** begin Text excerpt **

Thursday, December 31, 2009

I DO TAKE YOU, FOR BETTER OR WORSE



Every girl visualizes the day she has her dream wedding, and for most women, marriage is something we look forward to. It never dawned on me that I too would make marriage one of my goals, something to aspire toward. Life has been quite a journey for me - this has been another life lesson. Many of my lessons are invaluable because no teacher or classroom could have provided such instructions, or prepared me for that which I have experienced as a woman and a wife. I am not at all unhappy but let me say, sometimes I think that I have been lied to.

This is not coming from the perspective of a professional, however it is meant to provide you with a snippet of my 9+ year’s journey through "marital bliss",never without complications. As I willingly entered into a marital arrangement with someone whom I considered my soul mate, I came to realize the what it means to be a partner. My husband is not only my life's mate, but someone I have known for many years, well over 20. Love him, hate him then love him again, this has been a real life saga of two very different people, making an attempt at co-partnering.

Who decided that people should do this anyway? Okay I know it was endorsed by the bible but darn! It ain't easy. Marriage makes sense- yes it does. I get to be with the one I love and enjoy a special companionship. I also enjoy a few fringe benefits- like sharing the cost of most expenses, enjoying monogamy (hopefully), and of course there is the bearing of children, although one does not have to be married to enjoy that.

Marital bliss/or martial blast?


Is there such a thing as marital bliss? Well at the beginning when all was new, we had lots of blissful moments and for many years. Long before the name calling and the arguments over who should do dishes and of course, my biggest pet peeve of all, leaving the toilet seat up, we were just dandy. Of course, bliss is what you make of it and you can have it for as long as you can, however, it has a way of dissipating.

We are two imperfect individuals and as long as there are two individual with difference of opinions and of course personalities, there will be issues. We have managed to deal with these issues, and it has made all the difference.

** end Text excerpt **
** begin Data **

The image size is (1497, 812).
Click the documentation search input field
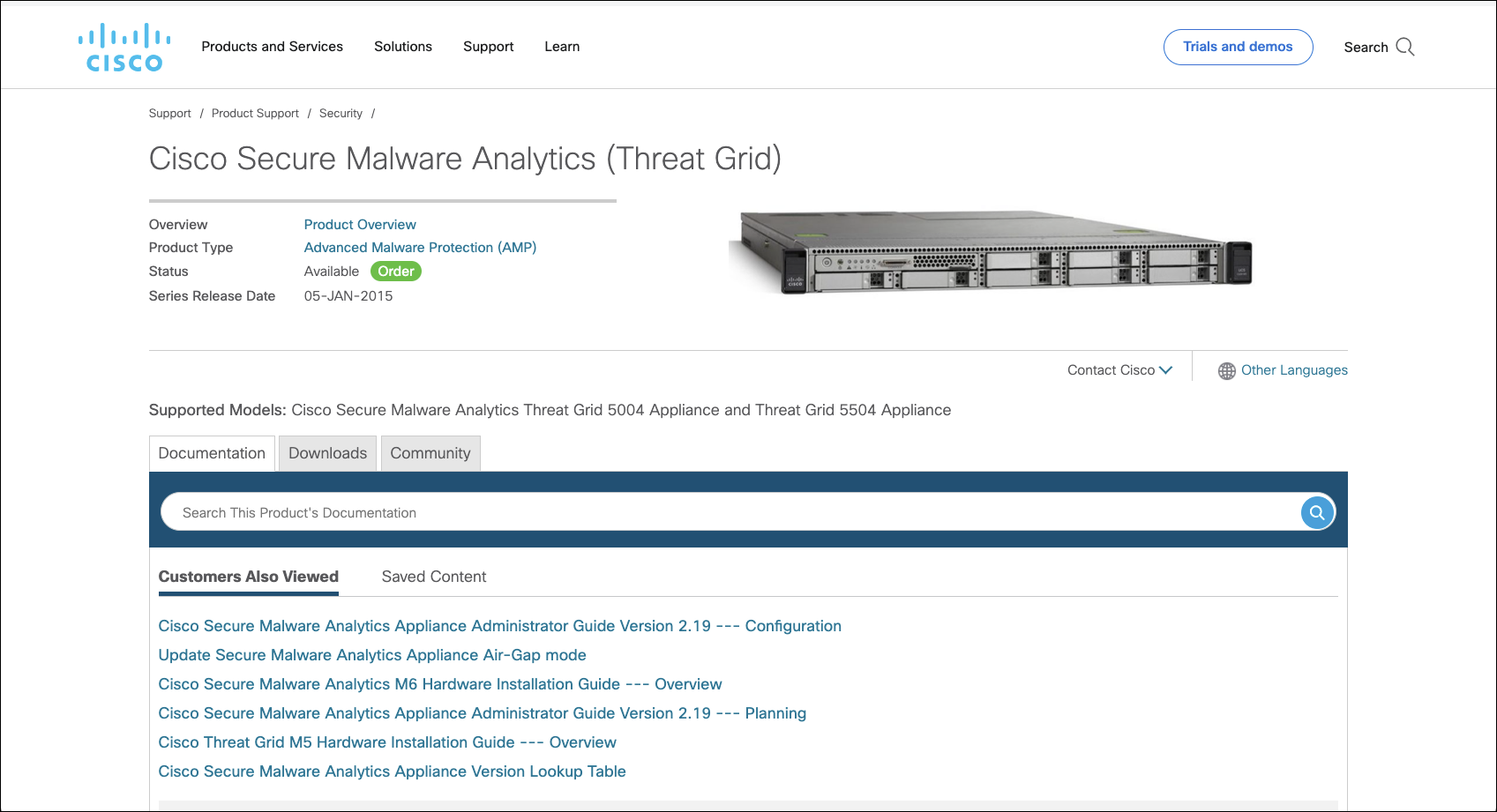(618, 512)
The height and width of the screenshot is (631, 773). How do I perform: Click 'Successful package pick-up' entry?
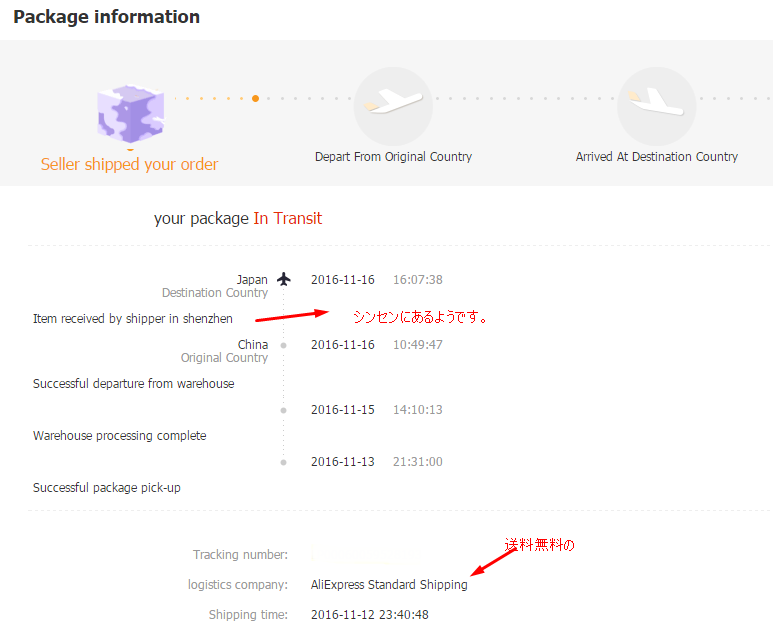click(107, 488)
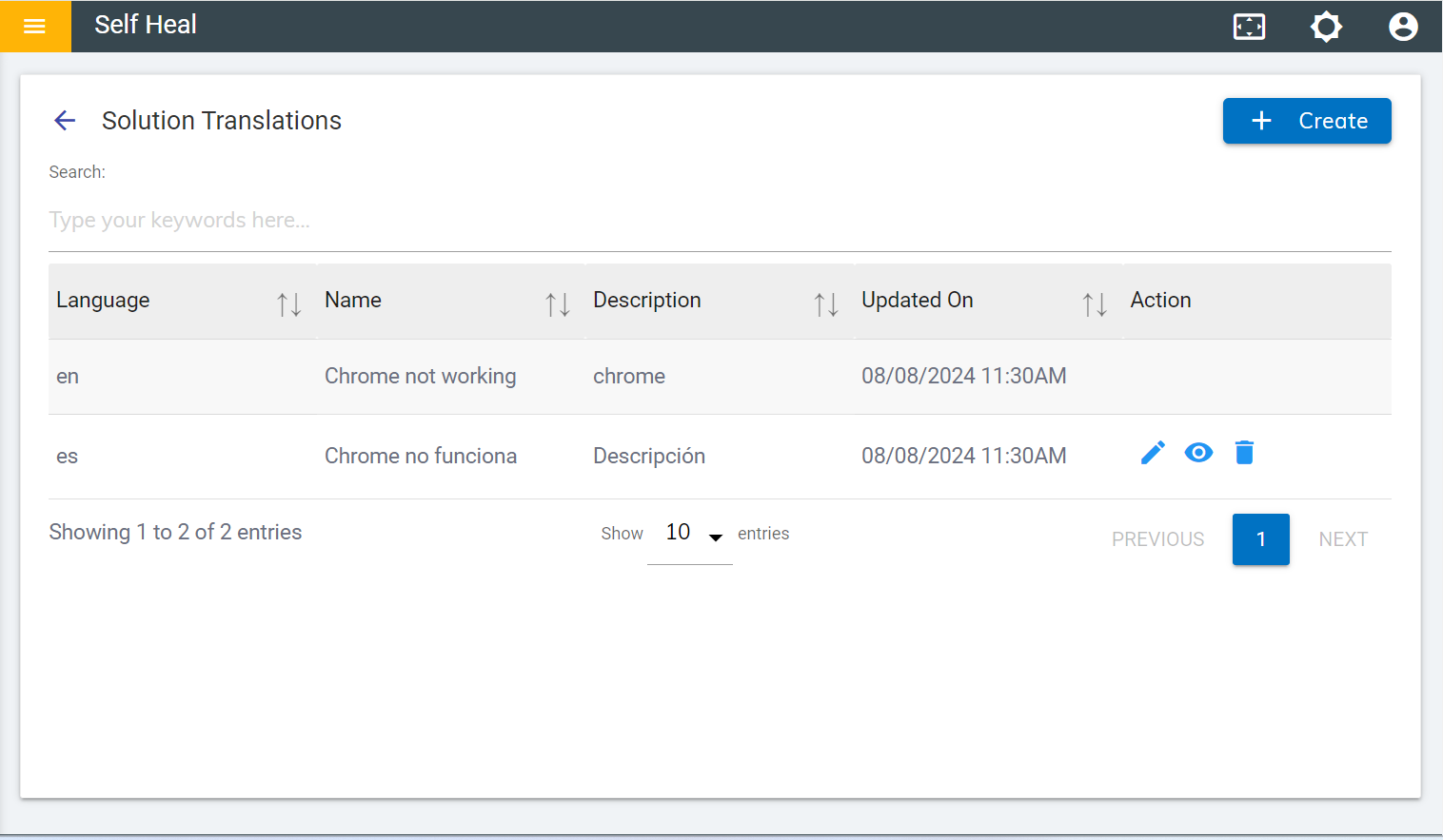Delete the Chrome no funciona translation

1244,453
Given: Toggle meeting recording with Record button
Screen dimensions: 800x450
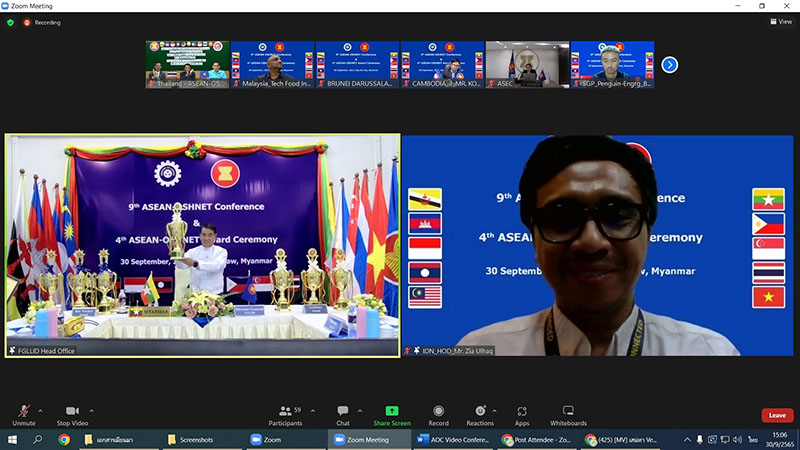Looking at the screenshot, I should coord(439,414).
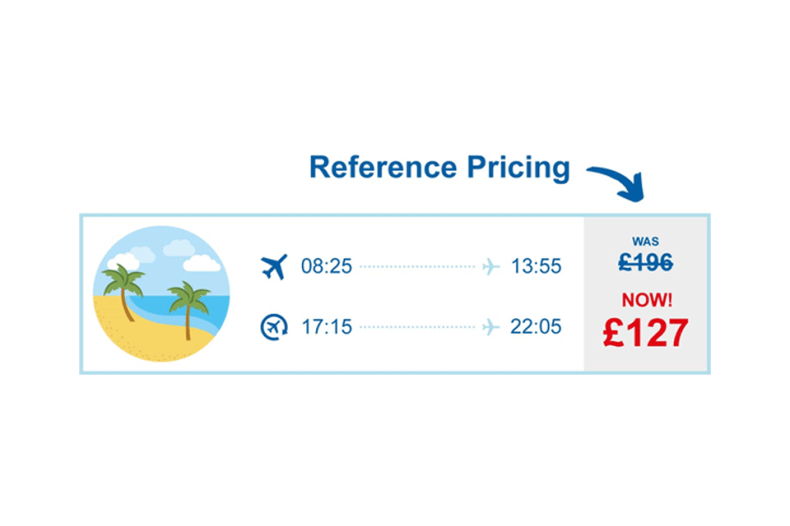Click the dotted line of the return flight
The width and height of the screenshot is (790, 526).
(418, 326)
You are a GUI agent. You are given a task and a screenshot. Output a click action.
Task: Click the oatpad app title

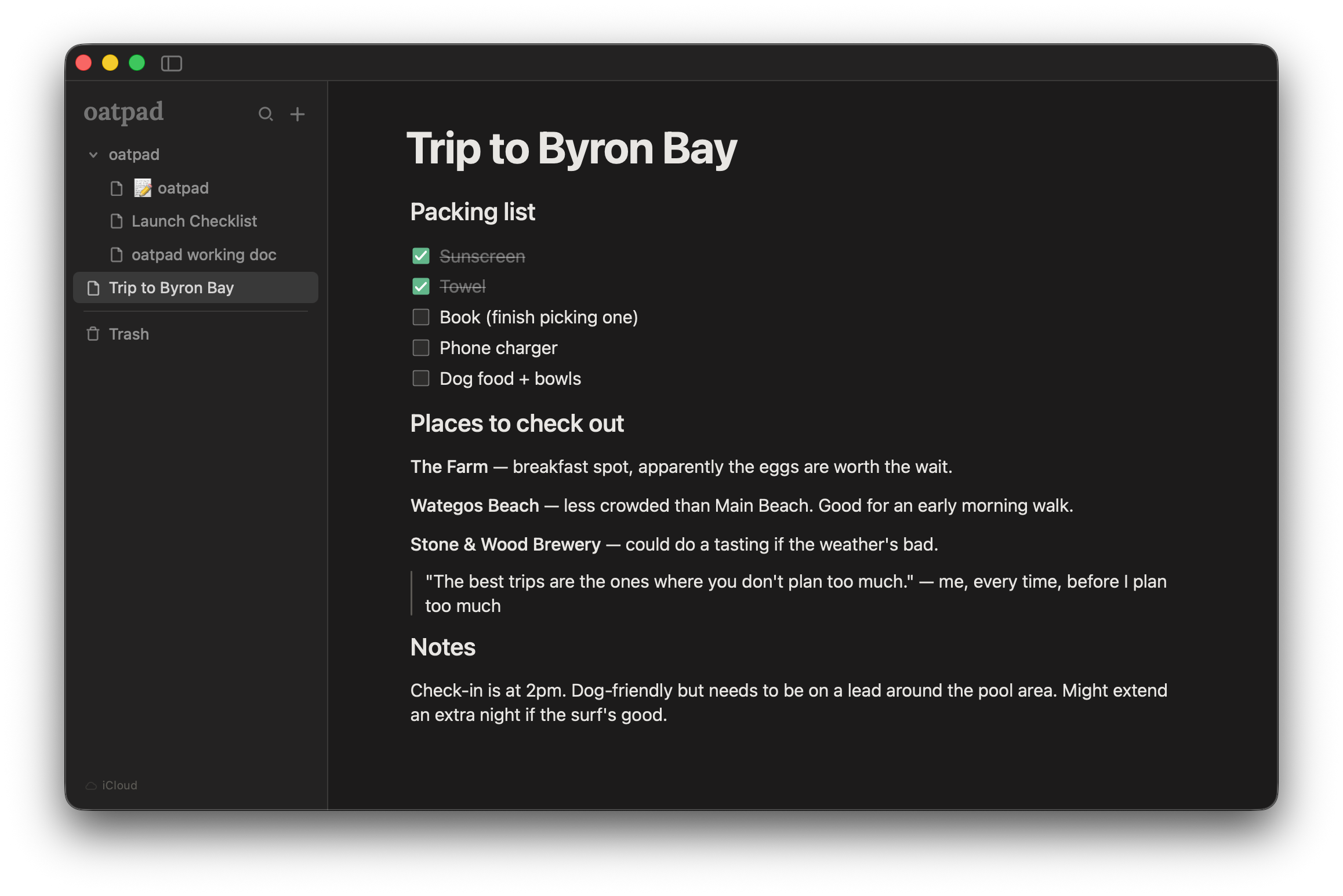(x=124, y=111)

** end Data **

Problems and tasks –
- a) Copy down the part of the blog post on marriage starting with "This is not" and going on through "attempt at co-partnering.".
- b) In the blog post on marriage, what does the writer call her biggest pet peeve?
- c) Write what comes next in the blog post on marriage, picking up after its final sentence.
You won't need the data for any of this.

Expected responses –
- a)
This is not coming from the perspective of a professional, however it is meant to provide you with a snippet of my 9+ year’s journey through "marital bliss",never without complications. As I willingly entered into a marital arrangement with someone whom I considered my soul mate, I came to realize the what it means to be a partner. My husband is not only my life's mate, but someone I have known for many years, well over 20. Love him, hate him then love him again, this has been a real life saga of two very different people, making an attempt at co-partnering.

- b) Leaving the toilet seat up.

- c)
My single most important lesson is, "DO NOT TAKE ANYTHING PERSONALLY"- How do I do that? Obviously like most humans I am affected mostly by the negative and positive things said by my husband,one of the persons who matters the most. His words can have the strongest impact, and lasting effect, especially the negative ones. Not taking anything personally is the hardest thing I have had to live by and to date, I have not been able to perfect the craft. After 9 years, I have taken a lot less personally but honestly, I doubt that I will ever be able totally shut out the more painful retorts of my husband. The hardest times of course are during our arguments. When my husband says anything, not usually much, he goes deep and I can’t help responding in kind.

So should the vow “for better or worse” be taken literally? Yes because it is real, life does become paradoxical. It happens to be the part of the commitment that each has to make and when, or if, you get to the part where those words are to be said, May some strong force be with you.

If you can endure and get through the times when it gets worse, you will enjoy MARITAL BLISS

HAPPY HAPPY 2010 - IT'S YOUR TIME!


ANOTHER DECADE? WOW! THIS IS YOUR TIME THIS IS YOUR YEAR- SO CLAIM IT!

As each year ends and another approaches, we all have aspirations and resolutions. How about making the new year yours. It may sound selfish- so what? Are you hurting anyone by making next year about you? I think not. Most folks make new year's resolutions about themselves and by the turn of the year they forget and the focus shifts from them to everyone else.

How about making 2010 the year you focus on yourself and all those gargantuan dreams that only you can control. Nothing stops us from making these changes but ourselves. If we do not take care of number 1, who will? Whatever your goal or goals are, spend some more "me time" just getting stuff done, let that be your focus. The folks around you will certainly respect you as they see you doing more for you. Remember it is not about being selfish or insensitive. No matter your intentions,as long as they are positive, JUST DO YOU!

Tuesday, December 29, 2009

WHO ARE YOU, A BRIDE OR A BRIDEZILLA?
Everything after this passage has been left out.